I had taken a job in Portland. My friend called to tell me that C wasn't doing well, and it was near. It was coming. D drove me south right after work on Friday. We drove through the fog, thick and hoary. The passes shot us up and out of it for brief moments. Within seconds, we'd sink back down into blank freezing fog.

The last pass home, we crested the peak. The moon hung bright, so close, I lifted my hand up to touch it, and behind it, around it , the stars spun a radiant dress. Clouds whirled dances above the valley floor. The brightness cast shadows on the ridges that stretched out beyond the valley to the coast. It was a perfect night: cold, clear, and calm.

The next day, I went to see C. Her window looked up the mountain, and the last fall leaves clung stubbornly to the stubby oaks. The room breathed. C's breath came in jagged gasps and whistles. Her hands were cold. Her lips pale purple: not blue, nor pink. Her shrunken frame looked out of place in the bed burdened by her fluid filled gut. Her "pregnancy" with cancer, as she called it, pressed on her lungs. Her fatness was what the doctor's called it when they misdiagnosed her. There was no insurance for the tests.

C, my writing buddy, my soul sister, my purple-shirted friend, always the optimist lay afraid in the breathing room, and I sat with her. I was 23. I knew little of death. I didn't know what to say. I just held her hand, listened to her words, and the oxygen machine whirred. She fell asleep. I kissed her one last time, and I left. C died that week. She was gone before I came back.

In my room, it's hard not to hear the soothing, hypnotic breath of the machine and think of all of those other rooms. This room is my sanctuary. It's the color of a winter run off, cool, green, blue and milky. The breath is breathing my lymph around, bringing relief to my heavy painful limbs and kindling hope that I might get a head of this condition. 

Maybe when I've been hooked up a while, the old memories will fade, and I will remember C just for her laugh, her poetry, and her image as God's jester dressed up for the feast. Right now, the machine reminds me of her at the end, her waiting to go, her being scared and, in an odd way, relieved. It's so strange, but instead of stress and fear, I feel nothing, but a sad and quiet peace. It's a good place to spend a while each day, alone, peaceful, and waiting.

This last Sunday, D drove us back from a quick visit to Portland.
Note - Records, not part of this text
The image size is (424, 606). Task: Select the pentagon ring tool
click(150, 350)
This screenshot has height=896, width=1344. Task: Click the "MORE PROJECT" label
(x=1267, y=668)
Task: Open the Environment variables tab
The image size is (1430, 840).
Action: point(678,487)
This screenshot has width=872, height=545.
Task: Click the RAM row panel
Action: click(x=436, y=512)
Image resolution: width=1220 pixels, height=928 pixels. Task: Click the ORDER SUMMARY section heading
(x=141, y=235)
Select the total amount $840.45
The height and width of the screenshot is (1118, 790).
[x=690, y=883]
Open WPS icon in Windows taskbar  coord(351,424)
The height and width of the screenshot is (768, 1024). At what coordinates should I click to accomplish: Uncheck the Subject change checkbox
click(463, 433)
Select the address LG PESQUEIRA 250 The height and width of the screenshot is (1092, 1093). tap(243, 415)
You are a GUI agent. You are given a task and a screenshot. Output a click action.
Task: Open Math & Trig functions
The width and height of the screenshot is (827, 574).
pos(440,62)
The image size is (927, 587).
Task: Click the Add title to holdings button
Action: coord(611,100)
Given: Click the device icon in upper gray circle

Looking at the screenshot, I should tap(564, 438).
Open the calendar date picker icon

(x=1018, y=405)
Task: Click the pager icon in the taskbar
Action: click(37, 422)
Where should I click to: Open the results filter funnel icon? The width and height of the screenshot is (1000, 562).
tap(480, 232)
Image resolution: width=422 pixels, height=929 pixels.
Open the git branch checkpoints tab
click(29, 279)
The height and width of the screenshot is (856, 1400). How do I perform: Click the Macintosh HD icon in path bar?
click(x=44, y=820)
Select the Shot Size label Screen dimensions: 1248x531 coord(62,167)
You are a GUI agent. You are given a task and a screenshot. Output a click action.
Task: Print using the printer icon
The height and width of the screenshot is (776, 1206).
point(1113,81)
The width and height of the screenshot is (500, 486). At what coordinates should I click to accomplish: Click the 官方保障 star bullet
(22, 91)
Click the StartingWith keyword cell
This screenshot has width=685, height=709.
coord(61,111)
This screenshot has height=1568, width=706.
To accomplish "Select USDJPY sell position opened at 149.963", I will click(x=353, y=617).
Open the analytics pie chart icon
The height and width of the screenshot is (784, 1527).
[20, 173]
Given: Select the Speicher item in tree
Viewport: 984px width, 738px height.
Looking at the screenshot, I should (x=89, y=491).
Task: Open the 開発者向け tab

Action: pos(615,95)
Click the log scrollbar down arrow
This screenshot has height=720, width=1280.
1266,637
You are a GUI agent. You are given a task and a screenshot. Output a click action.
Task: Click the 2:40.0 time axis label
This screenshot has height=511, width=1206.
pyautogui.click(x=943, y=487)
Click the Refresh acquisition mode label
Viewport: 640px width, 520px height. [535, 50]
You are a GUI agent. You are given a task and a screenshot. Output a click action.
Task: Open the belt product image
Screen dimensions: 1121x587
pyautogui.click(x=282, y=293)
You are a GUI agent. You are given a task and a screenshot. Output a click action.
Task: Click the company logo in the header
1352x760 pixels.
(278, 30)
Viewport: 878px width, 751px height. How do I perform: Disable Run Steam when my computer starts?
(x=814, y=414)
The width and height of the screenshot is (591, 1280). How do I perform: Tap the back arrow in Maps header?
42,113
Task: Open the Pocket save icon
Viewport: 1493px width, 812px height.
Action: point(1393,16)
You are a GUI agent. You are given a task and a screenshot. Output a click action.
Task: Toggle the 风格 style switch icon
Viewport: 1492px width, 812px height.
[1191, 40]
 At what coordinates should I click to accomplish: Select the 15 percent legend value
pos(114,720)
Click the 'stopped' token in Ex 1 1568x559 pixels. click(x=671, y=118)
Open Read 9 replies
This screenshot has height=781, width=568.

The fog hung thick, almost an eerie pale green.  As we wound up the mountain highway, the road punched us through the fog. Ahead, just above the next peak, framed by billowy brilliant night clouds, a single shooting star slipped from space. I fancy it was C saying, "Merry Christmas. Happy Belated Hanukkah. Happy Kwanzaa. Joyful Solstice. Happy New Year. God loves my laugh. Hugs and kisses."